INSTRUCTIONS TO FOLLOW: A word-for-word transcription of the data below is required.

Records from a collection:
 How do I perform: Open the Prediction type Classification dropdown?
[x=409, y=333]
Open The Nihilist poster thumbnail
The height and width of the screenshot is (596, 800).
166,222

ANSWER BELOW:
 How do I perform: Open the Prediction type Classification dropdown?
[x=409, y=333]
Open The Nihilist poster thumbnail
The height and width of the screenshot is (596, 800).
166,222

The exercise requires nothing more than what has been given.